Approaching Realtime: Ingestion to Consumption with BigQuery and Looker
Mar 27,2023
Introduction:
Intuitive was selected to Design, Migrate and Orchestrate Customer's existing SQL server reporting environment to Google Cloud Platform (GCP) with integrations between BigQuery and Looker for advanced analytics and visualization.
Challenges
Customer requires a solution that can handle larger data sets with increased performance and scalability over their existing integration with Looker. Supporting future demands with more complex dashboards, while ensuring selected services are FedRAMP High compliant.
The company faced several challenges during the technology integration process, including:
- Integration with Existing Systems
- Massive Data Sets and Streaming Data
- Complex Transformations on in-flight data
- Security and Compliance
Technology Solutions
Designed and built a highly available and scalable environment on the Google Cloud Platform leveraging Google Cloud Storage, BigQuery, Pub/Sub, Dataflow and Cloud Monitoring to ingest, store, translate data from SQL sources. Utilizing a BigQuery & Looker integration to generate complex dashboards.
Intuitive successfully integrated the following innovative technologies:
- Automated Cloud Infrastructure as Code
- Hybrid Ingestion Framework (Batch and Streaming Data Paths)
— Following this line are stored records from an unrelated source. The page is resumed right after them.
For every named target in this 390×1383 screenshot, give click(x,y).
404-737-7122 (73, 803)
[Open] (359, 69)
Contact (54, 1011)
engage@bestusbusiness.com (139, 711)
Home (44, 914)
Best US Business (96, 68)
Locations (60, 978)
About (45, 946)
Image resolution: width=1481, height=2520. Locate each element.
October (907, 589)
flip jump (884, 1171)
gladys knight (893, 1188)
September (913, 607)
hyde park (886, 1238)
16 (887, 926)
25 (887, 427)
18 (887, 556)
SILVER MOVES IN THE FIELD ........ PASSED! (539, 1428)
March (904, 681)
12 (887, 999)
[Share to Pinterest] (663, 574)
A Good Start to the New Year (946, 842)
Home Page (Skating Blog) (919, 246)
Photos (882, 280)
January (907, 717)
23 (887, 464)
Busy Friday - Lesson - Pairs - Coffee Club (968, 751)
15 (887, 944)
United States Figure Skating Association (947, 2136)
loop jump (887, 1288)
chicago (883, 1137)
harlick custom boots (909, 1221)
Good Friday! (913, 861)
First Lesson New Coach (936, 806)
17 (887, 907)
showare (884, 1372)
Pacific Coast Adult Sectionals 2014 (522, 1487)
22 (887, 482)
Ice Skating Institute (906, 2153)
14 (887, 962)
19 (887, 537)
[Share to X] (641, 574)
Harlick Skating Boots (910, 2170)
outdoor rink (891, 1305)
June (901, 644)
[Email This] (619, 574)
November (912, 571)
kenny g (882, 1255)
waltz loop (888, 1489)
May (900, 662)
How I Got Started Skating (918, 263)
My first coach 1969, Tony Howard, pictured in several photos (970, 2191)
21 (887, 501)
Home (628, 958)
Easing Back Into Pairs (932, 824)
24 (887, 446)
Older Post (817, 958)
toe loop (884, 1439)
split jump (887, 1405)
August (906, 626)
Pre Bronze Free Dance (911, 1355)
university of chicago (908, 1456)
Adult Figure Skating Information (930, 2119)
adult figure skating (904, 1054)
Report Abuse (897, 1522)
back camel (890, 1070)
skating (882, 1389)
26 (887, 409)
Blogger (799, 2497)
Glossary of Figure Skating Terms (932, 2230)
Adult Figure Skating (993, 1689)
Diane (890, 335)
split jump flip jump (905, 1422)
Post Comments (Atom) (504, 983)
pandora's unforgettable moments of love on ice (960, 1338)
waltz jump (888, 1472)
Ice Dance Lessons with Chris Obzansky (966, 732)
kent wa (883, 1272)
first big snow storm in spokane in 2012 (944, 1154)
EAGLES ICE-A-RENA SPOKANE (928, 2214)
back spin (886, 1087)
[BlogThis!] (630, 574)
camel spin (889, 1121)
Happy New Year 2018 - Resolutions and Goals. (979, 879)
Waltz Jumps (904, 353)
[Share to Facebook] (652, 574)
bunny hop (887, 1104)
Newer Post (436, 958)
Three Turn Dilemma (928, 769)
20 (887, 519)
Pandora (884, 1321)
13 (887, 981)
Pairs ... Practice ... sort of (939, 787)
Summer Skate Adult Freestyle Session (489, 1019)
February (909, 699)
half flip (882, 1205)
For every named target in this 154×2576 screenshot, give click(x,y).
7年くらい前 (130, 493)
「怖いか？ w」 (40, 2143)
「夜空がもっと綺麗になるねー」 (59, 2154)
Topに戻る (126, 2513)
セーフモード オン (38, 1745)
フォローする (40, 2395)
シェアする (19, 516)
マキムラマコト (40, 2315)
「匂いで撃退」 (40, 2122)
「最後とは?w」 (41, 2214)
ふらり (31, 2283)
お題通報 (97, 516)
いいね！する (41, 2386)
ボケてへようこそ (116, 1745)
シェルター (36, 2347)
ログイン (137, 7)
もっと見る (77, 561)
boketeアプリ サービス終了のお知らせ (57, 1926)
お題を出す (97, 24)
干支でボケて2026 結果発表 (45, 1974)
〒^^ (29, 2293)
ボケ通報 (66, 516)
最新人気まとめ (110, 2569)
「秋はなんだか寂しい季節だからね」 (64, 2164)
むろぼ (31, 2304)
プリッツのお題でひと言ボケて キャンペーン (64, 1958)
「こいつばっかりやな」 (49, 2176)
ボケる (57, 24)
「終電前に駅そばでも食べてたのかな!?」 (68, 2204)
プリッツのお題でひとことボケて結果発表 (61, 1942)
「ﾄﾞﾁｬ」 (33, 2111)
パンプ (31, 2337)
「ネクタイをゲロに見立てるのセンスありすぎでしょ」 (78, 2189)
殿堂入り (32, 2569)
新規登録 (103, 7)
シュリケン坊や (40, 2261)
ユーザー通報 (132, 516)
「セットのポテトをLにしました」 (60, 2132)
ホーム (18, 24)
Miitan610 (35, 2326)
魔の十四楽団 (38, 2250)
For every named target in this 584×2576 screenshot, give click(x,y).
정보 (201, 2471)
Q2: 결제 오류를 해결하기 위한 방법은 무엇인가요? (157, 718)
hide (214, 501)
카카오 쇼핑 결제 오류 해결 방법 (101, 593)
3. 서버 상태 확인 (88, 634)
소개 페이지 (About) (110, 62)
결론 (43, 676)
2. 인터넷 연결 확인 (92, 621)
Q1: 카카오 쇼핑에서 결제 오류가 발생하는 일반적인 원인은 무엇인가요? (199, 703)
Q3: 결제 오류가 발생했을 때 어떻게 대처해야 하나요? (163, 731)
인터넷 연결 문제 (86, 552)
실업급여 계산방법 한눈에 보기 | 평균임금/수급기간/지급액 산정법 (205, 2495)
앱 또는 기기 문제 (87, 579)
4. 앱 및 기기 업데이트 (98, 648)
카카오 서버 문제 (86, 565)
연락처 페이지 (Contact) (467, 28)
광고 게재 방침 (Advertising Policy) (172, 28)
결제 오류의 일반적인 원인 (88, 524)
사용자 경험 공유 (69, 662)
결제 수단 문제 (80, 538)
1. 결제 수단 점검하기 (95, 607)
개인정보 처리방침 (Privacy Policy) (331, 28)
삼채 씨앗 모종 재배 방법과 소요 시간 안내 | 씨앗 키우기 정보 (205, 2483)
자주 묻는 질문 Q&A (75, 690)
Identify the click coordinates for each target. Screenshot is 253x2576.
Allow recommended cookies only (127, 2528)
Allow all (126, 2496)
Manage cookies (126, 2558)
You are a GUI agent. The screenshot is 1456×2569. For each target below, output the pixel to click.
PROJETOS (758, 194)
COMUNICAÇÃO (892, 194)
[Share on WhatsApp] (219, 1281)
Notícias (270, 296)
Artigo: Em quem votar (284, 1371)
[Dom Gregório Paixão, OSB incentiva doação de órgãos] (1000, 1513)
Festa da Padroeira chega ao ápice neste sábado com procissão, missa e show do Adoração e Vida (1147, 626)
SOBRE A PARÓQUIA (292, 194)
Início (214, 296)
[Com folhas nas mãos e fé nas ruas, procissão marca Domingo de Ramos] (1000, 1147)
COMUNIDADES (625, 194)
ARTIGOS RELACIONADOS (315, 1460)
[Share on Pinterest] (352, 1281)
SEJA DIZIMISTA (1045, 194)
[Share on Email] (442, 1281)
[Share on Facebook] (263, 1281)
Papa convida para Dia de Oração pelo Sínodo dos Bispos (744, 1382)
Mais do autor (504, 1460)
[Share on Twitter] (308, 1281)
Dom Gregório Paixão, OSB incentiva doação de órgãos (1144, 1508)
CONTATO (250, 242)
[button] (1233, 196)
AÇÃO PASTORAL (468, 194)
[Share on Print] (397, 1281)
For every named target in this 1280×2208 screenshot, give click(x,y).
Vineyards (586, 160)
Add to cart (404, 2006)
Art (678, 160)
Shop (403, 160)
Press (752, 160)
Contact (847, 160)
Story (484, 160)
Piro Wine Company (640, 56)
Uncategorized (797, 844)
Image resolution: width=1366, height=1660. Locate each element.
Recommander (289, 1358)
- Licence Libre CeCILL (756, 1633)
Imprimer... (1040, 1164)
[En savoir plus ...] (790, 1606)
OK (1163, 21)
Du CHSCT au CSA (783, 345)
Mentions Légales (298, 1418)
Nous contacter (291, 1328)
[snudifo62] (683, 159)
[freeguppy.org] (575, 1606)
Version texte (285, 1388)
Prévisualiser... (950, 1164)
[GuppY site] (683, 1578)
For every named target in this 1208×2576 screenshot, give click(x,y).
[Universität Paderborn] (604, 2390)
- BigQuery Ingestion, Curation, Governance, Catalog and Self-Service Layers
- Source to Destination Data Orchestration pipelines
Implementation Strategy
Our Customer needed to transform its current infrastructure application environments to the Google Cloud Platform (GCP). The ingestion to consumption platform will provide a highly available and scalable environment for the applications ML/AI and Advanced Analytics with data delivered at the moment of need and allow for elastic expansion for demand consumption.
Intuitive employed a step-by-step approach to overcome the challenges faced during the integration process:
- Ideation and Business requirements mapping
- Custom Data Mesh Design Architecture supporting batch and real-time data in-flight
- Security and Compliance Assessment
- ROI Measurement and Monitoring
- Benchmarking and Analysis
Results and Impact
Completed a reload of data into BigQuery for 94 tables, this completed and on average was 2 mins per table. The Generated Column in Tables feature present in Microsoft SQL Server is not available in BigQuery; however, we able migrate the generated column logic from Microsoft SQL Server into new BigQuery views to solve this issue. Additionally, Looker dashboard load times saw an 80-90% reduction over Microsoft SQL Server. Using BigQuery we saw a reduction in loading times for complex Looker dashboards by 80-90% This section outlines the measurable results and the overall impact of the integrated technologies on the Enterprise's operations, including:
Lessons Learned
BigQuery and Looker are powerful tools for data storage, processing, and analysis. Here are five lessons that can be learned from implementing BigQuery and Looker:
- Data preparation is key: To make the most of BigQuery and Looker, it's essential to prepare your data beforehand. This involves cleaning, transforming, and structuring the data to ensure that it's accurate, consistent, and easy to analyze.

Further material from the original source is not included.